Let’s face it: Businesses don’t want—or need—perfect software. They do want to deliver new, business-differentiating software as soon as possible. To enable this, you need fast feedback on whether the latest innovations will work as expected or crash and burn in production. You also need to know if these changes somehow broke the core functionality that the customer base—and thus the business—depends upon.
This is where continuous testing comes in.
Continuous testing is the process of executing automated tests as part of the software delivery pipeline to obtain feedback on the business risks associated with a software release candidate as rapidly as possible.
Test automation is essential for continuous testing, but it’s not sufficient. Test automation is designed to produce a set of pass/fail data points correlated to user stories or application requirements. Continuous testing, on the other hand, focuses on business risk and providing insight on whether the software can be released. Beyond test automation, continuous testing also involves practices such as aligning testing with your business risk, applying service virtualization and stateful test data management to stabilize testing for continuous integration, and performing exploratory testing to expose “big block” issues early in each iteration. It’s not simply a matter of more tools or different tools. It requires a deeper transformation across people and processes as well as technologies.
Continuous testing has undeniably become imperative—especially now that 97 percent of organizations have adopted agile and 71 percent are practicing or adopting devops (according to Sauce Labs). New Forrester research confirms that continuous testing is one of the key factors separating agile/devops leaders from agile/devops laggards. Nevertheless, most enterprises still don’t have a mature, sustainable continuous testing process in place. Forrester found that even the organizations actively practicing agile and devops have a relatively low continuous testing adoption rate: 26 percent.
Many organizations have experimented with test automation; typically, automating some UI tests and integrating their execution into the continuous integration process. They achieve and celebrate small victories, but the process doesn’t expand. In fact, it decays. Why? Typically, it boils down to roadblocks that fall into the following three categories:
- Time and resources
- Complexity
- Results
Time and resources
Teams severely underestimate the time and resources required for sustainable test automation. Yes, getting some basic UI tests to run automatically is a great start. However, you also need to plan for the time and resources required to:
- Keep notoriously brittle tests scripts from overwhelming the team with false positives.
- Create tests for every new or modified requirement (or determine where to focus your efforts and what you can skip).
- Establish a test framework that supports reuse and data-driven testing—both of which are essential for making automation sustainable over the long term.
- Keep individual tests and the broader test framework in sync with the constantly evolving application.
- Execute the test suite—especially if you’re trying to frequently run a large, UI-heavy test suite.
- Determine how to automate more advanced use cases and keep them running consistently in a continuous testing environment (see the next section for more on this).
- Review and interpret test the mounting volume of test results (more on this later too).

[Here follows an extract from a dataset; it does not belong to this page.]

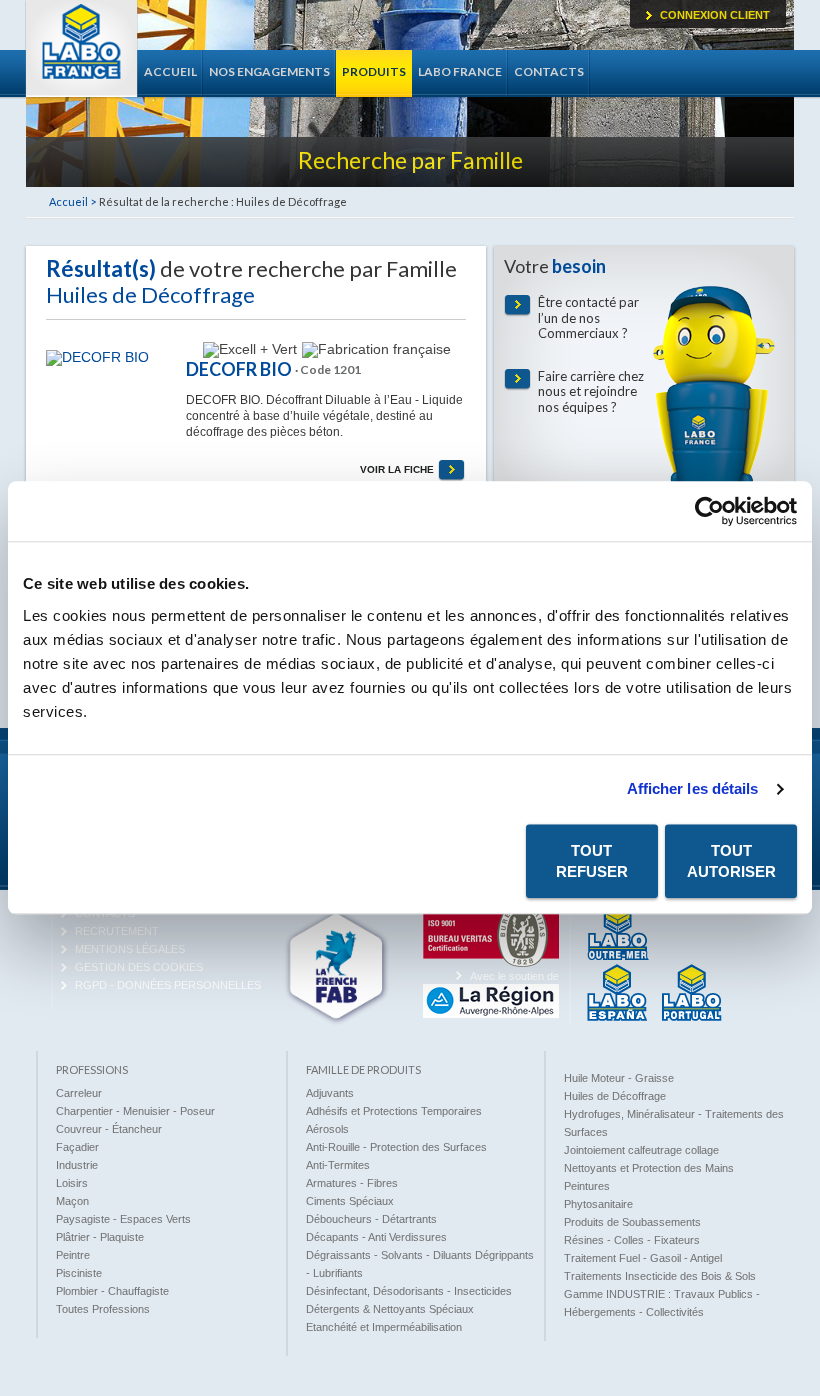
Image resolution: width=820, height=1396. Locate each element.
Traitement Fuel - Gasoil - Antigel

With agile and devops, time for test creation, maintenance, execution, and analysis is extremely limited—but fast feedback is essential. How can you ensure that the most important things are sufficiently tested without delaying time to market?
Complexity
It’s one thing to automate a test for a simple “create” action in a web application (e.g., create a new account and complete a simple transaction from scratch). It’s another to automate the most business-critical transactions, which typically pass through multiple technologies (SAP, APIs, mobile interfaces, and even mainframes) and require sophisticated set up and orchestration. You need to ensure that:
- Your testing resources understand how to automate tests across all the different technologies and connect data and results from one technology to another.
- You have the stateful, secure, and compliant test data required to set up a realistic test as well as drive the test through a complex series of steps—each and every time the test is executed.
- You have reliable, continuous, and cost-effective access to all the dependent systems that are required for your tests—including APIs and third-party applications that may be unstable, evolving, or accessible only at limited times.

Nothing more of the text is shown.